Pneumologie 2005; 59 - 21
DOI: 10.1055/s-2005-862730

ErbB Receptor Cross-talk and Co-localization in Mouse Lung Epithelial Cells

K Zscheppang 1, 2, E Korenbaum 3, SM Ramadurai 4, HC Nielsen 4, CEL Dammann 1, 4
  • 1Department of Pediatric Pulmonology and Neonatology, Hannover Medical School, Hannover, Germany
  • 2University of Applied Sciences Lausitz, Senftenberg, Germany
  • 3Department of Biophysical Chemistry, Hannover Medical School, Hannover, Germany and
  • 4Department of Pediatrics, Tuft's New England Medical Center, Boston, MA

Background: ErbB receptors, critically important for embryonic neuronal, cardiac, and lung development, are expressed in late gestation lung where they play a major role regulating the onset of surfactant synthesis (AJRCCM 167:1711 – 16, 2003). ErbB receptor ligands neuregulin (NRG) and epidermal growth factor (EGF) initiate this process. We previously showed that all four erbB receptors are expressed in both fetal lung type II cells and fibroblasts, and differ in phosphorylation and cellular response after ligand stimulation. Different erbB receptor ligands can cause diverse biologic results by stimulating specific erbB-dimers. It is not known how dimerization, cellular localization, and co-localization of dimers are regulated in fetal type II cells.

Objective: We hypothesized that different ligands initiate different erbB receptor dimerization, localization and co-localization patterns in mouse epithelial type II cells.

Design/Methods: We used MLE-12 cells, a mouse alveolar type II cell line, as a model.
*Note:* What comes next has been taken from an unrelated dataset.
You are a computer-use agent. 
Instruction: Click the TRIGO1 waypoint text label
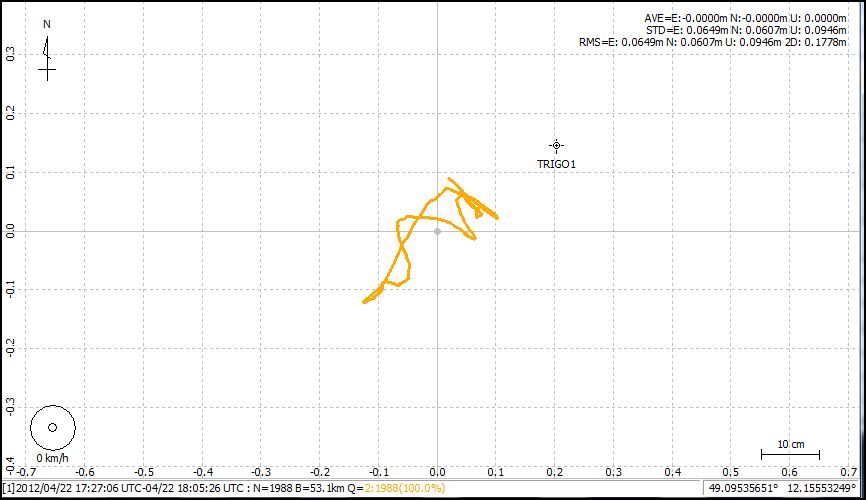[x=556, y=163]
Cells were cultured either in culture dishes or on glass cover slips. The cells were stimulated for 2 min with EGF (100ng/ml) or NRG (33 nM). Co-immunoprecipitation (Co-IP) was prepared for each erbB receptor. For fluorescent microscopy, cells were incubated with erbB antibodies, followed by fluorescent-tagged 2o antibody. Receptor localization and co-localization were determined by confocal microscopy.
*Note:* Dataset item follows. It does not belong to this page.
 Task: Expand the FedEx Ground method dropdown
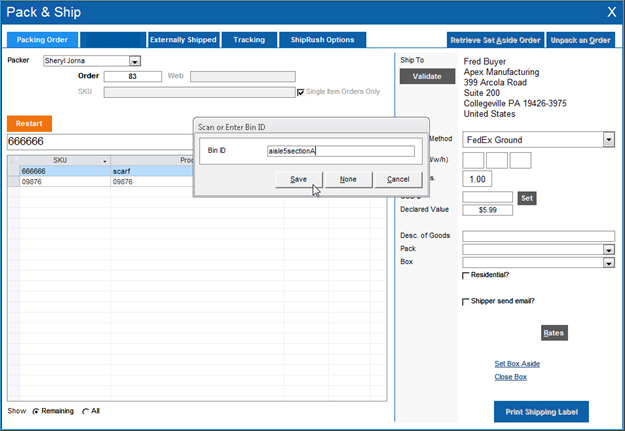point(608,140)
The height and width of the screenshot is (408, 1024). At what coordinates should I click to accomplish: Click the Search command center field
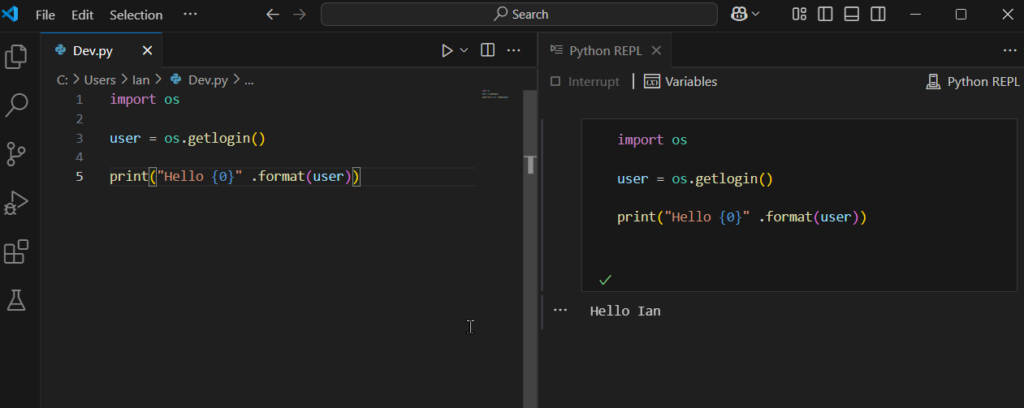520,14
Results: Co-IP resulted in dimerization patterns that preferentially included erbB4. ErbB4 was the only receptor that showed a mixed pattern of autophosphorylation and phosphorylation in response to stimulation. Confocal microscopy studies showed a predominant localization of erbB1 in the cytoplasm, while erbB2 and ErbB3 almost exclusively localized to the nucleus. In contrast, erbB4 again exhibited an mixed pattern, between cytoplasm and nucleus. EGF and NRG stimulated a more diffuse staining of erbB1 and 4 in the cytoplasm.

Conclusions: Among all four erbB receptors expressed by fetal lung epithelial cells, erbB4 appears to play a unique role. First, erbB4 might be the universal dimerization partner. Second, erbB4 might be rather mobile, moving between cell membrane and nucleus. Due to these unique capabilities, erbB4 might play a major role in the signalling of fetal surfactant synthesis. (Funded by NIH, Charles Hood and Peabody Fountdation, and HiLF).